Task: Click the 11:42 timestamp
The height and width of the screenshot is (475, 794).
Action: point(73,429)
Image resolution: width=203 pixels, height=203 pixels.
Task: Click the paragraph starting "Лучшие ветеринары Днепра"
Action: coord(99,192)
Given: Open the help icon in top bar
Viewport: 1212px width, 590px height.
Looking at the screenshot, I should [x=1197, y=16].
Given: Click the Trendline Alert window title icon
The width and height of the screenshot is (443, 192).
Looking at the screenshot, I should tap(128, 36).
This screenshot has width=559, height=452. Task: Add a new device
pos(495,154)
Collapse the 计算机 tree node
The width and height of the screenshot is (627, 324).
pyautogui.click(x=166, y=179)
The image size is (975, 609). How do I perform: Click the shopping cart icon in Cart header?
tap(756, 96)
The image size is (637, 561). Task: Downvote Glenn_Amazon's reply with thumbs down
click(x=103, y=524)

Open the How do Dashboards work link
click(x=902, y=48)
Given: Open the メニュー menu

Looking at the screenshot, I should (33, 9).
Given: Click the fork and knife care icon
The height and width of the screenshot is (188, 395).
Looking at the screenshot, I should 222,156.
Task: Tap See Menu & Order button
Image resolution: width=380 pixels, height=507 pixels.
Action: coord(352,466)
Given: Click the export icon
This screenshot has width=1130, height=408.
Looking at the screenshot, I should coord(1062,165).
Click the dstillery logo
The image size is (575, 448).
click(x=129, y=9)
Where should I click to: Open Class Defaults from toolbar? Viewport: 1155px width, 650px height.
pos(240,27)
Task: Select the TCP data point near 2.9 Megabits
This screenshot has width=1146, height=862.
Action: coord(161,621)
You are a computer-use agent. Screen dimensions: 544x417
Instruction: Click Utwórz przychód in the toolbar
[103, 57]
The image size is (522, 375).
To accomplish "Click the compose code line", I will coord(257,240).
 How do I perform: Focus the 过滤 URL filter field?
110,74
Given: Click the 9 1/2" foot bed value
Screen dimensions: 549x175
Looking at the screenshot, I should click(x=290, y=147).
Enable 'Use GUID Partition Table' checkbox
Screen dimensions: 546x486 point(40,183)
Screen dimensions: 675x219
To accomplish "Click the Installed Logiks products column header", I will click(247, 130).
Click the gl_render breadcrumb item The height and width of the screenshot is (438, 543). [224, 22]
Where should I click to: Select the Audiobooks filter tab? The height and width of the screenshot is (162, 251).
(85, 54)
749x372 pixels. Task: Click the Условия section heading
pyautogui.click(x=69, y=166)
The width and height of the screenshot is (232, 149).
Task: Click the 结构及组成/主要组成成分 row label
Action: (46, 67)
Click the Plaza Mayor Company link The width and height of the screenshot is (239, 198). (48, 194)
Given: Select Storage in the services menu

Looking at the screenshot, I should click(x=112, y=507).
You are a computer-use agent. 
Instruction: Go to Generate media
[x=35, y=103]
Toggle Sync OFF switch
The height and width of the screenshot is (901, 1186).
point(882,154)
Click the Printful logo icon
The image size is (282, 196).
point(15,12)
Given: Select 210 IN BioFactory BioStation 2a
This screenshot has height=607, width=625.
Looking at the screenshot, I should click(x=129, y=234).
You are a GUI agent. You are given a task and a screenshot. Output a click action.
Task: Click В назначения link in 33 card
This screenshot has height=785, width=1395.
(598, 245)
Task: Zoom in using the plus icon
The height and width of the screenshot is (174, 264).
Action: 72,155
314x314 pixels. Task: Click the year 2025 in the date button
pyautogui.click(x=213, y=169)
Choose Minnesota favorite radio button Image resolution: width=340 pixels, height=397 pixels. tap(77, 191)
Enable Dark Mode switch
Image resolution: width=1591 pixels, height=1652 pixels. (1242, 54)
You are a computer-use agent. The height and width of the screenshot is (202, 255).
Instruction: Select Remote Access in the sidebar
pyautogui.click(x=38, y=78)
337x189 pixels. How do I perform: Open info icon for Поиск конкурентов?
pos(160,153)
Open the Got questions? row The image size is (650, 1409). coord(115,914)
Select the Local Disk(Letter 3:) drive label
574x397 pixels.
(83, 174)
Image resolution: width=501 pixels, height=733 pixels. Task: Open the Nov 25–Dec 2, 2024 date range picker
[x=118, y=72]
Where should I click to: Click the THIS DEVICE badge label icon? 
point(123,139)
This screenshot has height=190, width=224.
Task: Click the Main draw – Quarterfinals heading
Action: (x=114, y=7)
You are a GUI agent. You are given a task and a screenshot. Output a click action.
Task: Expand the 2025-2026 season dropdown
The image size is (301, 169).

What the exercise asks: Write the complete data out, exactly as above.

Your response:
Task: Click the 11:42 timestamp
The height and width of the screenshot is (475, 794).
Action: point(73,429)
Image resolution: width=203 pixels, height=203 pixels.
Task: Click the paragraph starting "Лучшие ветеринары Днепра"
Action: coord(99,192)
Given: Open the help icon in top bar
Viewport: 1212px width, 590px height.
Looking at the screenshot, I should [x=1197, y=16].
Given: Click the Trendline Alert window title icon
The width and height of the screenshot is (443, 192).
Looking at the screenshot, I should tap(128, 36).
This screenshot has width=559, height=452. Task: Add a new device
pos(495,154)
Collapse the 计算机 tree node
The width and height of the screenshot is (627, 324).
pyautogui.click(x=166, y=179)
The image size is (975, 609). How do I perform: Click the shopping cart icon in Cart header?
tap(756, 96)
The image size is (637, 561). Task: Downvote Glenn_Amazon's reply with thumbs down
click(x=103, y=524)

Open the How do Dashboards work link
click(x=902, y=48)
Given: Open the メニュー menu

Looking at the screenshot, I should (33, 9).
Given: Click the fork and knife care icon
The height and width of the screenshot is (188, 395).
Looking at the screenshot, I should 222,156.
Task: Tap See Menu & Order button
Image resolution: width=380 pixels, height=507 pixels.
Action: coord(352,466)
Given: Click the export icon
This screenshot has width=1130, height=408.
Looking at the screenshot, I should coord(1062,165).
Click the dstillery logo
The image size is (575, 448).
click(x=129, y=9)
Where should I click to: Open Class Defaults from toolbar? Viewport: 1155px width, 650px height.
pos(240,27)
Task: Select the TCP data point near 2.9 Megabits
This screenshot has width=1146, height=862.
Action: coord(161,621)
You are a computer-use agent. Screen dimensions: 544x417
Instruction: Click Utwórz przychód in the toolbar
[103, 57]
The image size is (522, 375).
To accomplish "Click the compose code line", I will coord(257,240).
 How do I perform: Focus the 过滤 URL filter field?
110,74
Given: Click the 9 1/2" foot bed value
Screen dimensions: 549x175
Looking at the screenshot, I should click(x=290, y=147).
Enable 'Use GUID Partition Table' checkbox
Screen dimensions: 546x486 point(40,183)
Screen dimensions: 675x219
To accomplish "Click the Installed Logiks products column header", I will click(247, 130).
Click the gl_render breadcrumb item The height and width of the screenshot is (438, 543). [224, 22]
Where should I click to: Select the Audiobooks filter tab? The height and width of the screenshot is (162, 251).
(85, 54)
749x372 pixels. Task: Click the Условия section heading
pyautogui.click(x=69, y=166)
The width and height of the screenshot is (232, 149).
Task: Click the 结构及组成/主要组成成分 row label
Action: (46, 67)
Click the Plaza Mayor Company link The width and height of the screenshot is (239, 198). (48, 194)
Given: Select Storage in the services menu

Looking at the screenshot, I should click(x=112, y=507).
You are a computer-use agent. 
Instruction: Go to Generate media
[x=35, y=103]
Toggle Sync OFF switch
The height and width of the screenshot is (901, 1186).
point(882,154)
Click the Printful logo icon
The image size is (282, 196).
point(15,12)
Given: Select 210 IN BioFactory BioStation 2a
This screenshot has height=607, width=625.
Looking at the screenshot, I should click(x=129, y=234).
You are a GUI agent. You are given a task and a screenshot. Output a click action.
Task: Click В назначения link in 33 card
This screenshot has height=785, width=1395.
(598, 245)
Task: Zoom in using the plus icon
The height and width of the screenshot is (174, 264).
Action: 72,155
314x314 pixels. Task: Click the year 2025 in the date button
pyautogui.click(x=213, y=169)
Choose Minnesota favorite radio button Image resolution: width=340 pixels, height=397 pixels. tap(77, 191)
Enable Dark Mode switch
Image resolution: width=1591 pixels, height=1652 pixels. (1242, 54)
You are a computer-use agent. The height and width of the screenshot is (202, 255).
Instruction: Select Remote Access in the sidebar
pyautogui.click(x=38, y=78)
337x189 pixels. How do I perform: Open info icon for Поиск конкурентов?
pos(160,153)
Open the Got questions? row The image size is (650, 1409). coord(115,914)
Select the Local Disk(Letter 3:) drive label
574x397 pixels.
(83, 174)
Image resolution: width=501 pixels, height=733 pixels. Task: Open the Nov 25–Dec 2, 2024 date range picker
[x=118, y=72]
Where should I click to: Click the THIS DEVICE badge label icon? 
point(123,139)
This screenshot has height=190, width=224.
Task: Click the Main draw – Quarterfinals heading
Action: (x=114, y=7)
You are a GUI agent. You are given a task and a screenshot. Output a click action.
Task: Expand the 2025-2026 season dropdown
The image size is (301, 169).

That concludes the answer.